Judged from this standpoint, gas compares favourably with other weapons during
the period when both sides were fully equipped for offence and defence.
The death-rate among gas casualties was much lower than that among casualties
from other causes, and not only was the death-rate lower, but a much
smaller proportion of the injured suffered any permanent disability.
There is no comparison between the permanent damage caused by gas,
and the suffering caused to those who were maimed and blinded by shell
and rifle fire. It is now generally admitted that in the later stages
of the war many military objects could be attained with less suffering
by using gas than by any other means.

Sargent's Picture.--"The judgment of future generations on the use
of gas may well be influenced by the pathetic appeal of Sargent's
picture of the first `Mustard Gas' casualties at Ypres, but it must
not be forgotten in looking at that picture that 75 per cent.
of the blinded men he drew were fit for duty within three months,
and that had their limbs and nerves been shattered by the effects
of high explosive, their fate would have been infinitely worse."


Need for Safeguards.--We have continually referred to the need
for safeguards instead of mere reliance on prohibition.
Such views and facts as the above should be more generally
known in order that very worthy sentiments may not impel us
to adopt an unsound solution for future peace.
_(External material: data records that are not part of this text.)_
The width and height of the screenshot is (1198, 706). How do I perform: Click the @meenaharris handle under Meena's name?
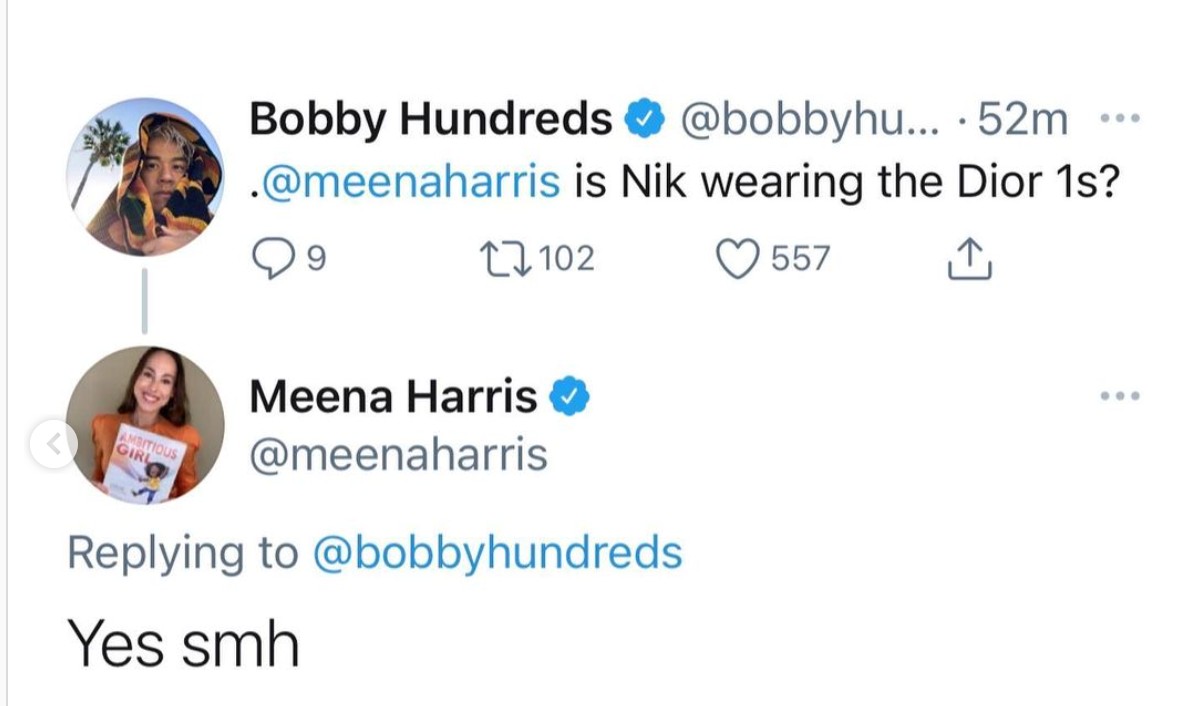398,455
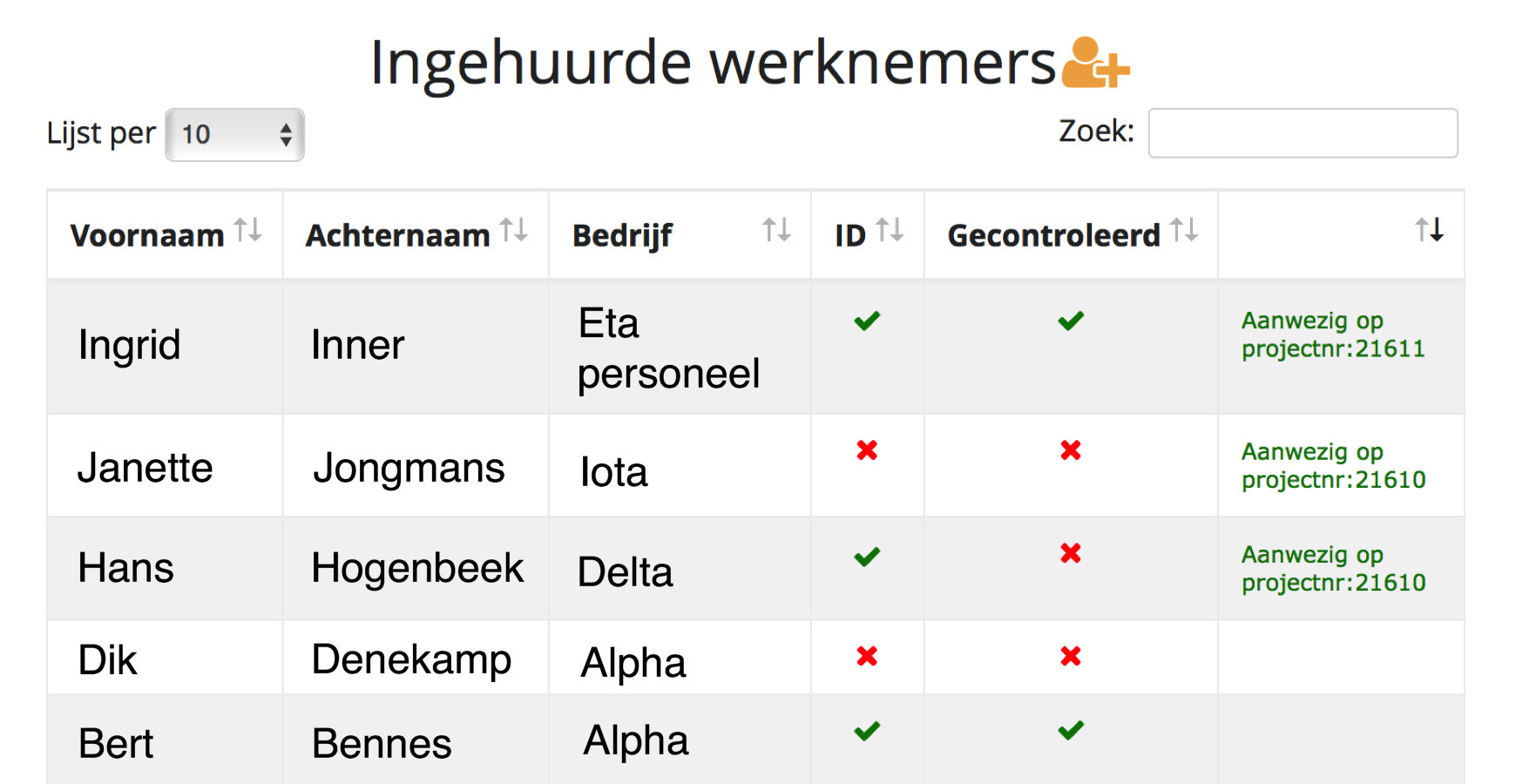Click the green checkmark in Ingrid's ID column
The height and width of the screenshot is (784, 1516).
[866, 321]
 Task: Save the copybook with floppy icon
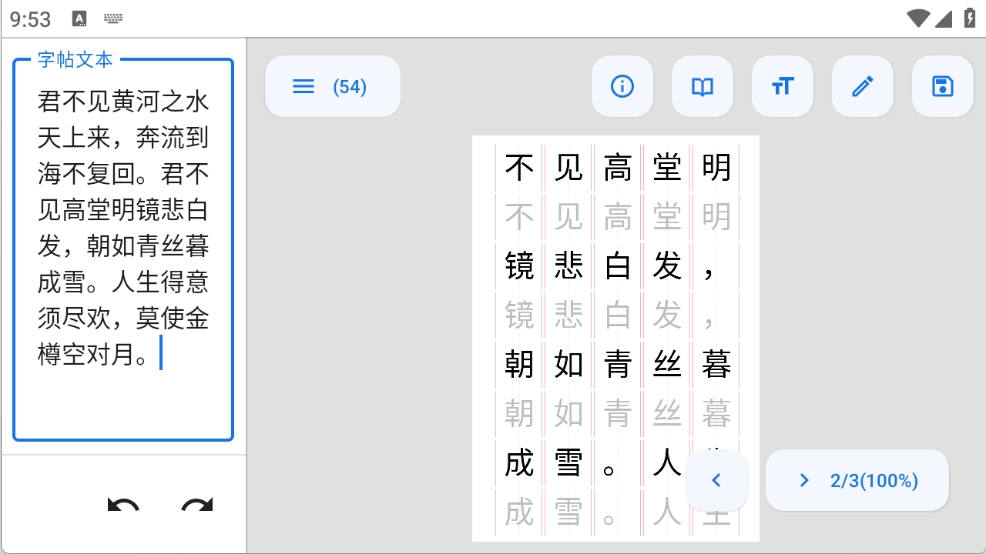pos(942,87)
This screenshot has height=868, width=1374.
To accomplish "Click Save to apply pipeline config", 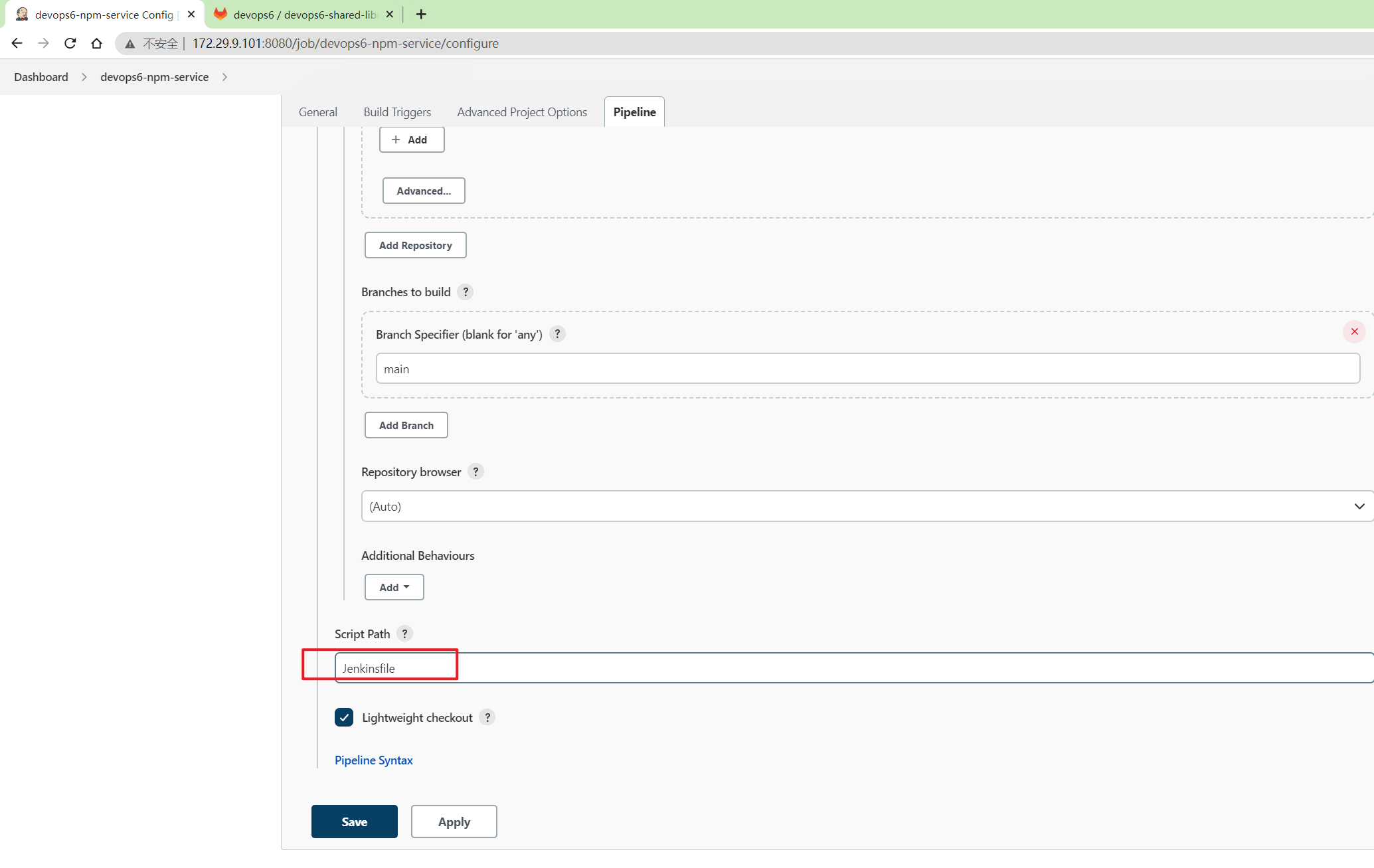I will pos(355,821).
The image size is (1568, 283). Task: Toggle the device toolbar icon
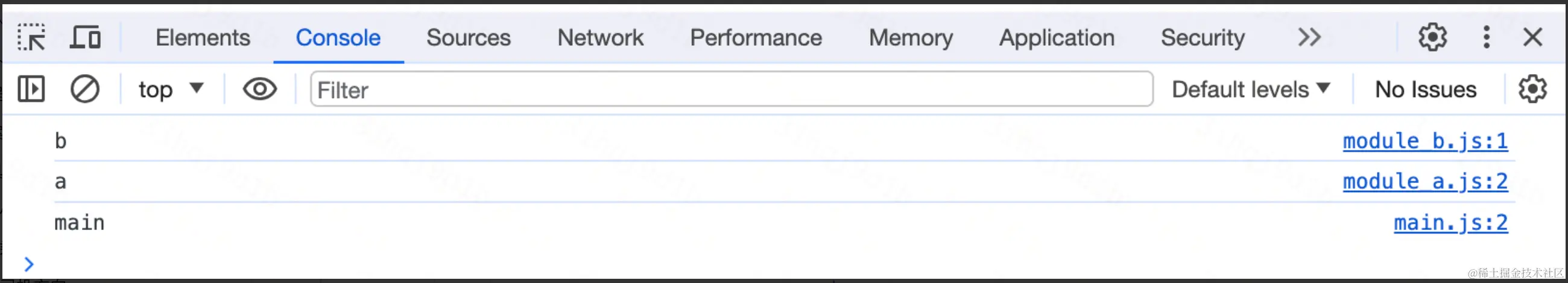(x=85, y=38)
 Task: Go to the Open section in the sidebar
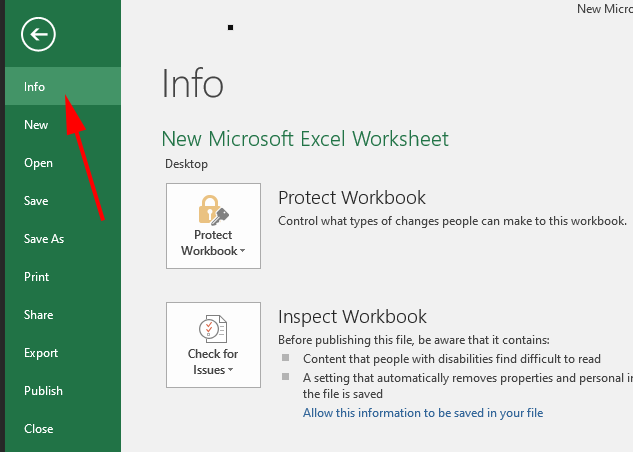(x=38, y=163)
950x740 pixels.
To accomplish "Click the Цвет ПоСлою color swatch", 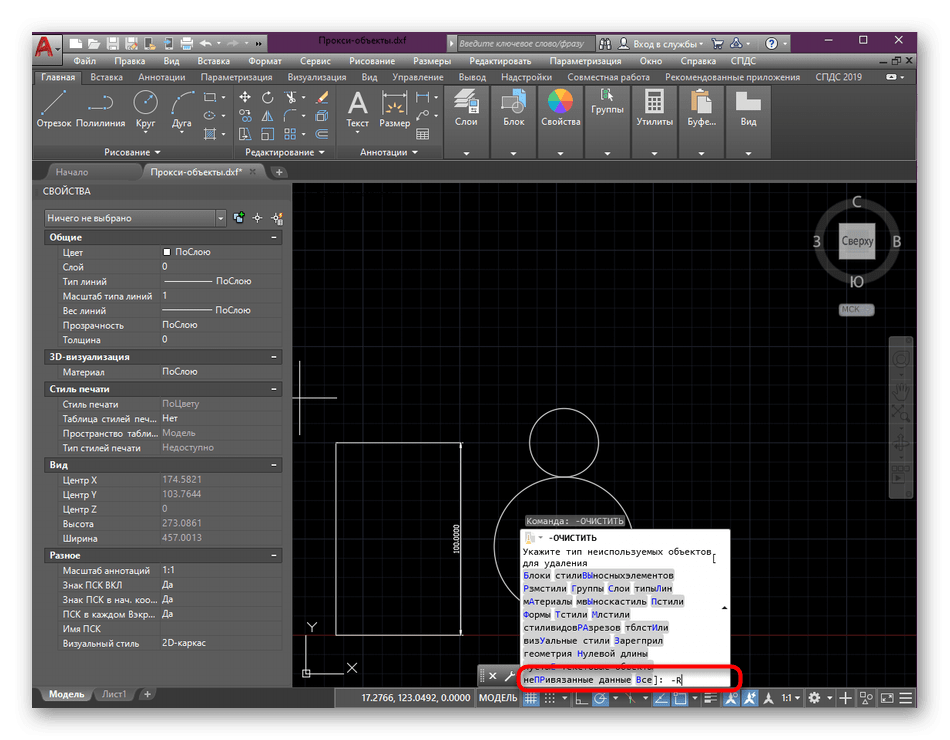I will coord(167,253).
However alarmed
and revolted we may have been in 1915 and later during the war,
it is essential to take a balanced view in the present critical
period of reconstruction.



CHAPTER XII

CHEMICAL WARFARE AND DISARMAMENT


Preceding chapters have shown how chemical warfare has now
become a normal, technical, and increasingly important part
of the science of war. Further, it has opened vast possibilities,
the limits of which it is very difficult to fix.

The Treaty of Versailles.--Chemical warfare received definite attention
in the formulation of the Treaty of Versailles. Lord Moulton,
one of the few Allied representatives who realised the full importance of
the matter, has drawn attention to its Treaty aspect in a recent speech.
He lays emphasis on the fact that the full significance of the German
dye industry was not realised during the war. Referring to its
chameleon-like nature in peace and war, Lord Moulton says:
"All this was imperfectly present to my mind throughout the war,
and I was aware of the gravity of the matter, but until I learnt
what had passed in Germany I could not appreciate it fully.
I have spoken to you of the extent to which the Germans turned
their chemical works into general works for supplying explosives.
I have not touched the part in which they played the most deadly
game against us, and that was where they used their chemical works
to produce those toxic gases."

The same statement tells us, "The knowledge that I have gleaned
as to what was going on in Germany during the war makes me
feel that all my anticipa-tions of the importance of chemical
industries in time of war, all the views that I expressed
of that importance, did not nearly approach what has been
proved to have gone on in the enemy's country during the war."
He then proceeds to explain how a clause was inserted in the
treaty--"whereby the Germans have to tell us all the secrets of their
manufacture of explosives, all their methods of making toxic gases--
in fact, all the military secrets that made them so terrible.
This clause was a very just one. It is not fair that when we
have gone through this agonising struggle, and when we are still
suffering from the consequences of all the wealth of knowledge
and ingenuity which they employed for their infamous purposes--
it is not fair, I say, to allow them to keep these secrets
to themselves, and I think you will agree with me it was in the highest
degree consonant with justice that we should make them reveal
them all to us." Small wonder that we missed this vital point,
that we failed to fathom the force behind the German chemical war,
if such an eminent authority was left groping for the truth.
There was no time for mature reflection with the problems
of war supply pressing forward in an endless stream.
Lord Moulton was himself responsible for the brilliant solution
of the most important, the problem of explosives supply.